As hard as this can be, remember that you are caring for a person with a disease, and they did not willingly choose to have their neurons go out.
Decide to love that person because that person deserves to be loved: because he gave you life, because she took care of you, because they are family, your family!
It’s a marathon, not a sprint
Accept that the disease is taking the lead and appears to be in control, but depending on how you handle it, you have the power to make this last stage of their life either a hell for them and for yourself, or a closing scene filled with endless appreciation on both sides.
Face Alzheimer’s as you would an Olympic challenge. Although competitive triathlon athletes are more admired and better rewarded, being a caregiver to an Alzheimer’s patient is a hundred times more meritorious.
Remember, this may not be a short 100-meter sprint: it may be a long and exhausting marathon. So be humble and ask for help when necessary. Learn to rest so as to be able to better care for your family member.

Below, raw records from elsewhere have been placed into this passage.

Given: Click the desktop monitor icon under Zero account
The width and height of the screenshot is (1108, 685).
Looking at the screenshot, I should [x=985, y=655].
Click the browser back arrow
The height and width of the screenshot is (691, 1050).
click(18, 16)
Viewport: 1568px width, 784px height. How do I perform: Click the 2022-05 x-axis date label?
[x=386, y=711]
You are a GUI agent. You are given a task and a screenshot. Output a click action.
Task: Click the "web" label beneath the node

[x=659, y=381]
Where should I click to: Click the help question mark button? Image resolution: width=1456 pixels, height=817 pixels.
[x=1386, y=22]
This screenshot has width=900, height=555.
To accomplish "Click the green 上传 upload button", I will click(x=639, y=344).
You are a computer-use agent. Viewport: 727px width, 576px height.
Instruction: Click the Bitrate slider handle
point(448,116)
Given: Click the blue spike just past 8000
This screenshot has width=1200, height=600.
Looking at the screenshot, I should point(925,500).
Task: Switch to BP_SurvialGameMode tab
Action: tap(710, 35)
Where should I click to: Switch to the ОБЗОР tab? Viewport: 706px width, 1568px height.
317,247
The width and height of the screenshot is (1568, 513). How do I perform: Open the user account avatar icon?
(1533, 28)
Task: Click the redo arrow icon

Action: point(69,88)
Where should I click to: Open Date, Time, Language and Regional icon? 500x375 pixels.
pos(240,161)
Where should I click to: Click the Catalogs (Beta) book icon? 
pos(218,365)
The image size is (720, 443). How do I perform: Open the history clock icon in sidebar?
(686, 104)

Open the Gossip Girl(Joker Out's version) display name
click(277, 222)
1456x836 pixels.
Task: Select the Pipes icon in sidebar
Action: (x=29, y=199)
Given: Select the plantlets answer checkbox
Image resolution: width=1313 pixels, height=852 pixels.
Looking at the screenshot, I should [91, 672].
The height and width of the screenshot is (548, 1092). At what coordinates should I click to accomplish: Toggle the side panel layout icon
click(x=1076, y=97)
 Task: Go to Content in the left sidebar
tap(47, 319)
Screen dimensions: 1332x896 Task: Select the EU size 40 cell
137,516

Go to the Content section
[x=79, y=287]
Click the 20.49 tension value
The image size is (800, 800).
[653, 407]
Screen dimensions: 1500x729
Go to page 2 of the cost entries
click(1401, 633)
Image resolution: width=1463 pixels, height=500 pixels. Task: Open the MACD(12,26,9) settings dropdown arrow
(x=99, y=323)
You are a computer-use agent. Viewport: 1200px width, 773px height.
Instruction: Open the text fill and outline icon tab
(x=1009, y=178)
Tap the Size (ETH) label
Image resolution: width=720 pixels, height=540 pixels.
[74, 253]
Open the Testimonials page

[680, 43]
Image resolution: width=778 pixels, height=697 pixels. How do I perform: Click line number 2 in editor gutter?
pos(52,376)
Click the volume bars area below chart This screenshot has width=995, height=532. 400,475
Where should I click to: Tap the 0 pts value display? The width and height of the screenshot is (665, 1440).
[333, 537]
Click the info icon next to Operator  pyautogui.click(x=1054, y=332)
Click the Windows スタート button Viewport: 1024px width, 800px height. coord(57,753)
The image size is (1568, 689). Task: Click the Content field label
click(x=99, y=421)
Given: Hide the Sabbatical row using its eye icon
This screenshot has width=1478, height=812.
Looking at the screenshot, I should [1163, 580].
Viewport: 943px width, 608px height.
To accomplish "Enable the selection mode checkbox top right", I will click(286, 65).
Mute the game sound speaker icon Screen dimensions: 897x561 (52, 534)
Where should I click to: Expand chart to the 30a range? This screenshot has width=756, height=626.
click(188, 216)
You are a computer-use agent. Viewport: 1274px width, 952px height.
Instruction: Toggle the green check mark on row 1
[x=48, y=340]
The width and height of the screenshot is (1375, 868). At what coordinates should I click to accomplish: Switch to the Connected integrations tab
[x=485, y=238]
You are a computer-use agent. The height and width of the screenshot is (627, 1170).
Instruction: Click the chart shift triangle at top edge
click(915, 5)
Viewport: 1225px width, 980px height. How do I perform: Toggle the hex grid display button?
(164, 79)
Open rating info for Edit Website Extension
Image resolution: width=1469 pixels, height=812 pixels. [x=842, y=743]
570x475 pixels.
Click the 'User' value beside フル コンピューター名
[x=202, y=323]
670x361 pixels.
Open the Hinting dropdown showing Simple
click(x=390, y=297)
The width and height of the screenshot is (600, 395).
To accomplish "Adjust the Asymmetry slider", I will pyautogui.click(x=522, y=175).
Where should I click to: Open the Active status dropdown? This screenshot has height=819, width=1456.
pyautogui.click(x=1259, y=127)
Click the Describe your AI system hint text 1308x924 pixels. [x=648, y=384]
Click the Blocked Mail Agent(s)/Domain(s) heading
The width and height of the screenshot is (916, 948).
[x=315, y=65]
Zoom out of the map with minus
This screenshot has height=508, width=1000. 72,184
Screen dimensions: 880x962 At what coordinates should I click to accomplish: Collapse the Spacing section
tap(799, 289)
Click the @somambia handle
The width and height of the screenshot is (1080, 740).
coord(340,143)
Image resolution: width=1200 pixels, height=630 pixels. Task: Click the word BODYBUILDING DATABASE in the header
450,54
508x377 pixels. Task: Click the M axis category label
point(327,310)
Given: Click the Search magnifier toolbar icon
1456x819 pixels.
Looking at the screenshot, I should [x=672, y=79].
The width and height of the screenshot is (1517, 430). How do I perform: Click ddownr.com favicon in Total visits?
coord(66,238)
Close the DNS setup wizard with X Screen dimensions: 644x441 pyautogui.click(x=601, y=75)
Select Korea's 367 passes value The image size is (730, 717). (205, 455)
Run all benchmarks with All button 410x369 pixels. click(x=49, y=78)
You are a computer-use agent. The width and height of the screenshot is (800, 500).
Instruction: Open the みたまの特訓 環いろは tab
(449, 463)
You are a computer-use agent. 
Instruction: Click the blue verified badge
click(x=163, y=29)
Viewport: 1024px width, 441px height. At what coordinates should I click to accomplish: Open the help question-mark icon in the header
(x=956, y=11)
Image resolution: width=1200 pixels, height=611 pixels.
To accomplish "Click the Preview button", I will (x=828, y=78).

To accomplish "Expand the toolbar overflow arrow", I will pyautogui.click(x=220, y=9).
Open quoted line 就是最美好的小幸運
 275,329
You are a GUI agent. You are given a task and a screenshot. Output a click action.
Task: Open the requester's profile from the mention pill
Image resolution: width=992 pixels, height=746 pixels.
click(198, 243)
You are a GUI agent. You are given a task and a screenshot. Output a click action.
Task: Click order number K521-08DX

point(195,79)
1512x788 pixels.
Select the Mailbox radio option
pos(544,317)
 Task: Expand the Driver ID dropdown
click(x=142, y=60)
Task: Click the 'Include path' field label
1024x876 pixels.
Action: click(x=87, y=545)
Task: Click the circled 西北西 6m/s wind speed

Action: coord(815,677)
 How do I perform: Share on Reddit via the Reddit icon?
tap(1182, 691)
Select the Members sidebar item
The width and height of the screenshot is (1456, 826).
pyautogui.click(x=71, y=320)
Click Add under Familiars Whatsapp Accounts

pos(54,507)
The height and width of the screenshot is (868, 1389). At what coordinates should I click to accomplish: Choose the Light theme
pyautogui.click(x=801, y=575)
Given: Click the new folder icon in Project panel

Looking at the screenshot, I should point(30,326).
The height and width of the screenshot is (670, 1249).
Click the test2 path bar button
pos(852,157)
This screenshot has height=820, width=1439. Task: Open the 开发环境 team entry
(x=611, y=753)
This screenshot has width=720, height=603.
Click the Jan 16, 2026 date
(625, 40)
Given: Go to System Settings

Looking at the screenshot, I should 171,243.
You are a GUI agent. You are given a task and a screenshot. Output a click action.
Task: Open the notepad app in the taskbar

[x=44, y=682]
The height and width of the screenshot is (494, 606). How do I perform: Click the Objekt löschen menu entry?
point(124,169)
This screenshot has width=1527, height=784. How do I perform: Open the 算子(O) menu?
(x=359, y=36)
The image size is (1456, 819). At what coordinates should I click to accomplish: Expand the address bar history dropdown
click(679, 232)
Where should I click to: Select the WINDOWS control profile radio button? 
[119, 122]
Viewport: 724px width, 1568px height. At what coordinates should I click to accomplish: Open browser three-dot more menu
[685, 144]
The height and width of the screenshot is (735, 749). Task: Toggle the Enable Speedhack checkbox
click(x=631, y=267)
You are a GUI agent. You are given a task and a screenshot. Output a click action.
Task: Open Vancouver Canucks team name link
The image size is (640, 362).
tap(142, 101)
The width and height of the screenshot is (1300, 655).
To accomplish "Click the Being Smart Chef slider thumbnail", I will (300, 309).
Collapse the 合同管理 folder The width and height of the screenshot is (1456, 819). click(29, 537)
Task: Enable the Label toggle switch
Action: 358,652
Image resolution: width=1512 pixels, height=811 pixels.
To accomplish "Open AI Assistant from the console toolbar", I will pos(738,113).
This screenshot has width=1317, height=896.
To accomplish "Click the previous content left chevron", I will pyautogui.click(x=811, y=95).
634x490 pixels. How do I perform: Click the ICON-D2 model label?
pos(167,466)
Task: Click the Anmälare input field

This may require that you change the order of priorities you had before your family member was diagnosed with Alzheimer’s disease. Be sure that the choices you make are ones which you will be proud of for years to come. You will likely never regret having loved much.
Avoid using phrases such as “it is what it is” or “there’s nothing I can do about it.” Instead, learn to see that each day can become whatever you make of it. Much depends on the meaning you give to what you’re having to live through. Even amidst the surprises and challenges the illness itself brings, you can bring good humor, flexibility for a change in plans, and much needed tender-loving-care.
Work as a team as often as possible, including your parents, your siblings, your spouse, your children, your cousins, external caregivers, and friends. As the saying goes, grief shared is halved and shared sorrow is half a sorrow. Likewise, tiredness and fatigue can be distributed a little, and psychological and moral support can greatly help.
If you are a believer, it will help you to call upon God for assistance, aware that He is at your side, helping you daily. I believe that in the not-so-distant future someone who was a caregiver of an Alzheimer’s patient will become a canonized saint!
If the Alzheimer’s patient is a believer, help them to understand their illness in the context of their practice of the faith and understanding of life. If they are Catholic, it’s helpful to ensure that they are able to receive the sacraments. Likewise, when they are no longer able to express themselves as coherently as before, they can still benefit from hearing from your lips the prayers they used to pray. You will likely notice that they actually can remember some of the prayers and songs they prayed as a child.
Use your intelligence to observe closely and learn as much as you can about Alzheimer’s disease. Who can do this better than the caregiver, who observes the advance of the disease as if seeing it under a microscope, watching day after day its progression, peaks, and valleys.
Considering joining an association where you can share your “know-how,” and possibly even look at volunteering for one or more scientific studies on the disease.
And before the Alzheimer’s patient dies, don’t forget that you’re not the person with the disease. Keep in mind that the person you are caring for is the one with the illness, and that they are suffering more than you. They suffered when they first became aware that their memory was beginning to fail, and realized that, in some significant ways, they no longer were the person they once were, and that what lay ahead would be scary and difficult. Make every effort to help them navigate this difficult phase of their life the way they would if they fully aware every step of the way.
Don’t be angry with anyone who suffers Alzheimer’s: be patient. And ask yourself if you are doing everything in your power to help them and help their other caregivers. If you think about it a bit, there may be something more you can do, more than you first thought possible. Sooner or later, you will reap the reward. Some call it karma. I call it Providence.